(Collected data)
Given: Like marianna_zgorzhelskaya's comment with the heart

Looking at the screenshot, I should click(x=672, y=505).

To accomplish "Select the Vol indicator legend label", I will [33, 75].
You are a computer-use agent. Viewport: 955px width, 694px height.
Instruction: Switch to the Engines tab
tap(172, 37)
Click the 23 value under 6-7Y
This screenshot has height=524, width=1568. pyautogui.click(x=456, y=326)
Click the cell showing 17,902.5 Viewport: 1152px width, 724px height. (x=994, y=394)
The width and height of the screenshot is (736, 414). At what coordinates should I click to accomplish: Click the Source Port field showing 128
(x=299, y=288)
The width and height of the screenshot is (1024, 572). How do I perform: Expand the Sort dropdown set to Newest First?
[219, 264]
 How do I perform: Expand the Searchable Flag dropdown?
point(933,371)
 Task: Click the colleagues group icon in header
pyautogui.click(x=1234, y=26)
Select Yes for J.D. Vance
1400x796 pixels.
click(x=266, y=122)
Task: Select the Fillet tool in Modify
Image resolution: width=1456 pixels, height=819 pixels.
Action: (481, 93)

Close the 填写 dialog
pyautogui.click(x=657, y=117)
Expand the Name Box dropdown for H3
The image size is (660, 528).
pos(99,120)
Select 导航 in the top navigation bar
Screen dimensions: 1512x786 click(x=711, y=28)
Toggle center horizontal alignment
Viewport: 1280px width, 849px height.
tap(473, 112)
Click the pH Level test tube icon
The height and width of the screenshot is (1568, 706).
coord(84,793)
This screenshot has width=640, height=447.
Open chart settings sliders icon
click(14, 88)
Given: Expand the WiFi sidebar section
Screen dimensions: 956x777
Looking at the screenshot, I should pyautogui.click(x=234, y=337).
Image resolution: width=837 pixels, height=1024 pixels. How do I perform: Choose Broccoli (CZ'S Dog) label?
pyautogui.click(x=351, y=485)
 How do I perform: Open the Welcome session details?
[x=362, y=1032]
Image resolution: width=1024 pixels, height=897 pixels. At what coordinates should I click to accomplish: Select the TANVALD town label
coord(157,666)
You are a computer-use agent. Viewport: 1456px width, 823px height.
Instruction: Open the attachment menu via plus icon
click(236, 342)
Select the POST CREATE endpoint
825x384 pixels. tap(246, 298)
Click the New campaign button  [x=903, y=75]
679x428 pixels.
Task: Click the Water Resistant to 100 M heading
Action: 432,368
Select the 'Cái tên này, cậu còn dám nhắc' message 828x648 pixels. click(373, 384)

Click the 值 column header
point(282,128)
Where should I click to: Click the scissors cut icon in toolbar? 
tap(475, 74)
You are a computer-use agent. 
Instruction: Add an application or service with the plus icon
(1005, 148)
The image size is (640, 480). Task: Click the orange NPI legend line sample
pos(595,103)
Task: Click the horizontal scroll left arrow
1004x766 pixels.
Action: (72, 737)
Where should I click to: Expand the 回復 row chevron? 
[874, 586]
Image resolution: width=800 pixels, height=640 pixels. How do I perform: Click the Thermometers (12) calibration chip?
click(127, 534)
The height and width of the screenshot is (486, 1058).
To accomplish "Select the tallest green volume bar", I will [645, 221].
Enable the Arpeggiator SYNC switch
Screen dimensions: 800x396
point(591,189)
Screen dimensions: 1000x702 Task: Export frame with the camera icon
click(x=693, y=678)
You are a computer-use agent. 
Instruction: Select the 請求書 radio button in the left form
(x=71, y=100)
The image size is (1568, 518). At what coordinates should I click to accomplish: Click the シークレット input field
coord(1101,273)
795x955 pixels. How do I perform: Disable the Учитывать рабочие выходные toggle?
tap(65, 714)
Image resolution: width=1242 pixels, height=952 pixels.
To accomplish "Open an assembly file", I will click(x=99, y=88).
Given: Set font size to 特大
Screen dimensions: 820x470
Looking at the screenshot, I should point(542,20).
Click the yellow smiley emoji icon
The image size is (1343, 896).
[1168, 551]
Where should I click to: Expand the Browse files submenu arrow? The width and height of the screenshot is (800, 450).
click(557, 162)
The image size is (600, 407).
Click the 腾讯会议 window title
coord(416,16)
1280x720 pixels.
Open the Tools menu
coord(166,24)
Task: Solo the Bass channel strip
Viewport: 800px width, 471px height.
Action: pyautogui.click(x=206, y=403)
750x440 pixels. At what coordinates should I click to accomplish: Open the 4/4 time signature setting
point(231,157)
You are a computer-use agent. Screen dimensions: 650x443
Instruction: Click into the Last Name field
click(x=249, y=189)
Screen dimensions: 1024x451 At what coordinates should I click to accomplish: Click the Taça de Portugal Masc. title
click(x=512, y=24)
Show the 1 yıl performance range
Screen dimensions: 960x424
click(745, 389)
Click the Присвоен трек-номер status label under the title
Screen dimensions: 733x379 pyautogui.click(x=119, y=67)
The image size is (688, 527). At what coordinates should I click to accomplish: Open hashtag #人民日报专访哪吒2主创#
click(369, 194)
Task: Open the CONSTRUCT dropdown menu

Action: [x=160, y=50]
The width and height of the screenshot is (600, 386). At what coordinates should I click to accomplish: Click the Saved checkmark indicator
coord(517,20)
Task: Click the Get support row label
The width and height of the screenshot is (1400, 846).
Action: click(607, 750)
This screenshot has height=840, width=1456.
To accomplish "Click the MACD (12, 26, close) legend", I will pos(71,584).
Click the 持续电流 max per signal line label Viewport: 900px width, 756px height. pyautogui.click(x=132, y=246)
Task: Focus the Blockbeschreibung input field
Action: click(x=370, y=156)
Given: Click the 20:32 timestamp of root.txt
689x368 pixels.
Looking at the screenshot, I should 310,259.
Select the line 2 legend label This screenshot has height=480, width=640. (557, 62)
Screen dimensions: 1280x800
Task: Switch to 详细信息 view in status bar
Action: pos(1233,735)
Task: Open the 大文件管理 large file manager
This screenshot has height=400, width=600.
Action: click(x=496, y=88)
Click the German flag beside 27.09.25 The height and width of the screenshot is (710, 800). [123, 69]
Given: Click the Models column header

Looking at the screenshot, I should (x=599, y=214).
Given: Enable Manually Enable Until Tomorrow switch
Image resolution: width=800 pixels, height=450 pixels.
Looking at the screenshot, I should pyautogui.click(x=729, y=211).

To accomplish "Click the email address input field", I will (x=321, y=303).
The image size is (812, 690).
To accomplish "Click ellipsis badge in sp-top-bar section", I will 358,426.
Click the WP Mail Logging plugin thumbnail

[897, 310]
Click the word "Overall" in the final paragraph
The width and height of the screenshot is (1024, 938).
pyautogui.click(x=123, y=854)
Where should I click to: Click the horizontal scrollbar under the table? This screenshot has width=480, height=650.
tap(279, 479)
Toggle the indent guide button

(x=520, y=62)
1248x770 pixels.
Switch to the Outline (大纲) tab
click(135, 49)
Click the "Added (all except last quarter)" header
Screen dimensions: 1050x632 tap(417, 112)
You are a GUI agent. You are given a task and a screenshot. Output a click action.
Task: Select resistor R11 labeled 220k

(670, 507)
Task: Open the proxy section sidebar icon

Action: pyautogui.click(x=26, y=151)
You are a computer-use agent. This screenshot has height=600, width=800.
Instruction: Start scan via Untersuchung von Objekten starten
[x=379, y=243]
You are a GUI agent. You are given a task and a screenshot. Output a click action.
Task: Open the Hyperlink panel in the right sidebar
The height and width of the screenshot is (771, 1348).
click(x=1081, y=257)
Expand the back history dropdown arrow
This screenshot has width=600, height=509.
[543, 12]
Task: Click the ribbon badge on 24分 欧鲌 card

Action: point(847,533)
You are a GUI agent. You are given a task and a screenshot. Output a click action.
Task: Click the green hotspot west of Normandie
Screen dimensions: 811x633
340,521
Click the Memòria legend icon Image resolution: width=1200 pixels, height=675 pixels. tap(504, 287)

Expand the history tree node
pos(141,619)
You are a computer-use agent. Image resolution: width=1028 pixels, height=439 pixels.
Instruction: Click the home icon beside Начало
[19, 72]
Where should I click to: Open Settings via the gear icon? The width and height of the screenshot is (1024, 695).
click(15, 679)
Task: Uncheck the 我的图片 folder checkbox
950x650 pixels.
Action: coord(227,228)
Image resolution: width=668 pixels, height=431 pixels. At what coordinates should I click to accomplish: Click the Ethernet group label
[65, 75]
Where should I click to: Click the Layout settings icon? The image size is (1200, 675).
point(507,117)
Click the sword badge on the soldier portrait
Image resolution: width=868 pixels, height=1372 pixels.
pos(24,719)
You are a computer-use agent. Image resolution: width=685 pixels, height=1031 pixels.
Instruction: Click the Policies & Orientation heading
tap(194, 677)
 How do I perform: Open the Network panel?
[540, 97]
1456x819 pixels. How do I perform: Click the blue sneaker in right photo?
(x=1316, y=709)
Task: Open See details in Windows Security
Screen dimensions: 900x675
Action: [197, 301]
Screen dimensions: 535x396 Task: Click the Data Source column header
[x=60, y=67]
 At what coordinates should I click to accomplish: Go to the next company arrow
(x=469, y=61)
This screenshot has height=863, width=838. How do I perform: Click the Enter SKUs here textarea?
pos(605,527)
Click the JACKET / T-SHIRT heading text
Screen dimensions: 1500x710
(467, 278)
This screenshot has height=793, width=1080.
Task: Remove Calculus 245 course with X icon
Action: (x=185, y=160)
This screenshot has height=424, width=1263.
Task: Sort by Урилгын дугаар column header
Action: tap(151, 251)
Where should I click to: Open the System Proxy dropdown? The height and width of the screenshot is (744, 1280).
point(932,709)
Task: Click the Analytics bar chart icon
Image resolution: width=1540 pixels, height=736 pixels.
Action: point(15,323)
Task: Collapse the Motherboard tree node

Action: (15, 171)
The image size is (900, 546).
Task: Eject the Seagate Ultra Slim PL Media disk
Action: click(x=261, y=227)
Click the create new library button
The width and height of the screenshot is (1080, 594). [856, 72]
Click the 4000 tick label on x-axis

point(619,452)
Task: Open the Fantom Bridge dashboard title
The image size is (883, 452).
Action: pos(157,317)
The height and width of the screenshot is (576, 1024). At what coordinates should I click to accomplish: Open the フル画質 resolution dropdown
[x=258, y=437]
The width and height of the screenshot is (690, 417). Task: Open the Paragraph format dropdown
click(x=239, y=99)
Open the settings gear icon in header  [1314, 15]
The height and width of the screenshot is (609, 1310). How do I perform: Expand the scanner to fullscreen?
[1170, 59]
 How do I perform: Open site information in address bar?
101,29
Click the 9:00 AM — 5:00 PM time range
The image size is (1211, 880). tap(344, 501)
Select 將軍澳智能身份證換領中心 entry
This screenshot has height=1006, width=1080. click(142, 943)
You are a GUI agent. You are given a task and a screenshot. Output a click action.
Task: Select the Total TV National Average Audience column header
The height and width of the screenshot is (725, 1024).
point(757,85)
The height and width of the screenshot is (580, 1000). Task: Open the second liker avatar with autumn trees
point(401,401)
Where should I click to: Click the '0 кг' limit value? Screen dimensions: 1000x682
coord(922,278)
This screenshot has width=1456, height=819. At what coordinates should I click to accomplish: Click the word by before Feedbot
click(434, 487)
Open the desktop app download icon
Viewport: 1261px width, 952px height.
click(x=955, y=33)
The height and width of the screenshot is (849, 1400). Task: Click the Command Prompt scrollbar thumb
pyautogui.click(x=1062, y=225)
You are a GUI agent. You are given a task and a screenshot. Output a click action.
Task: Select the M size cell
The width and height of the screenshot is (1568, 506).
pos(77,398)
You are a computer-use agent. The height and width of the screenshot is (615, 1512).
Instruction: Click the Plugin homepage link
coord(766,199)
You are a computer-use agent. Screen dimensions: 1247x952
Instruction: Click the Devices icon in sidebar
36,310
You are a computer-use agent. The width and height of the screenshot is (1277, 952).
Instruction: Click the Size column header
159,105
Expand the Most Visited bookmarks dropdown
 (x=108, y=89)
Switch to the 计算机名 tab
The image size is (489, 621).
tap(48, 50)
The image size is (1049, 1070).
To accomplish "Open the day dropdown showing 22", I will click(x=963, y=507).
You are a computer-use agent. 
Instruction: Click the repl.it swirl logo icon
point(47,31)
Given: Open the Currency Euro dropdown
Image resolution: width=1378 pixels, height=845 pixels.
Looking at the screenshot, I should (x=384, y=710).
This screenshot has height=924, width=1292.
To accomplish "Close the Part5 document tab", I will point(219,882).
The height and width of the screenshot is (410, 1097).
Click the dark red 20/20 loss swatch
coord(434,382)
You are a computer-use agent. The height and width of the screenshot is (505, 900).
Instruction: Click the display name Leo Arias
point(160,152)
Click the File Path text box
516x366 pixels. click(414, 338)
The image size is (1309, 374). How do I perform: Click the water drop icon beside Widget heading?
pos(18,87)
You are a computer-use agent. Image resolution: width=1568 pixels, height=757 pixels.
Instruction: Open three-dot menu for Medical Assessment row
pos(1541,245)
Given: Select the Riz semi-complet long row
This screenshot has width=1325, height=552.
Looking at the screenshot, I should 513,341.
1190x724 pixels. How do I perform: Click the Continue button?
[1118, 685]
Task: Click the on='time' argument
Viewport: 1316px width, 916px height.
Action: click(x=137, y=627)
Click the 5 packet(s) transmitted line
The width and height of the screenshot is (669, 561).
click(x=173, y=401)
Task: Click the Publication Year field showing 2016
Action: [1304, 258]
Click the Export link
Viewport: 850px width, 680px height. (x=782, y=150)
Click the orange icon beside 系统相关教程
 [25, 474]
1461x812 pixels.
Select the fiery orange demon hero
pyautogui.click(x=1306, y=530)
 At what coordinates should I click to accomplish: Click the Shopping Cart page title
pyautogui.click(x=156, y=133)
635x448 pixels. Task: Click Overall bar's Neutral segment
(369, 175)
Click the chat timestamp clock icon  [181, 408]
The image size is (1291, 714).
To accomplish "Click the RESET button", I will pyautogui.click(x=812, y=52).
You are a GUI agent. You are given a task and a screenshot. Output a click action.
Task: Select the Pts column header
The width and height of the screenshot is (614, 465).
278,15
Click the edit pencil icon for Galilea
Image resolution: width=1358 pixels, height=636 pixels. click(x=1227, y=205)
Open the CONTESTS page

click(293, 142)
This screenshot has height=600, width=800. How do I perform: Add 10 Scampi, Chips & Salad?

Required work: Every line from the data above that contains "cell" must appear in the answer.

Solution to this problem:
Click the cell showing 17,902.5 Viewport: 1152px width, 724px height. (x=994, y=394)
Task: Select the M size cell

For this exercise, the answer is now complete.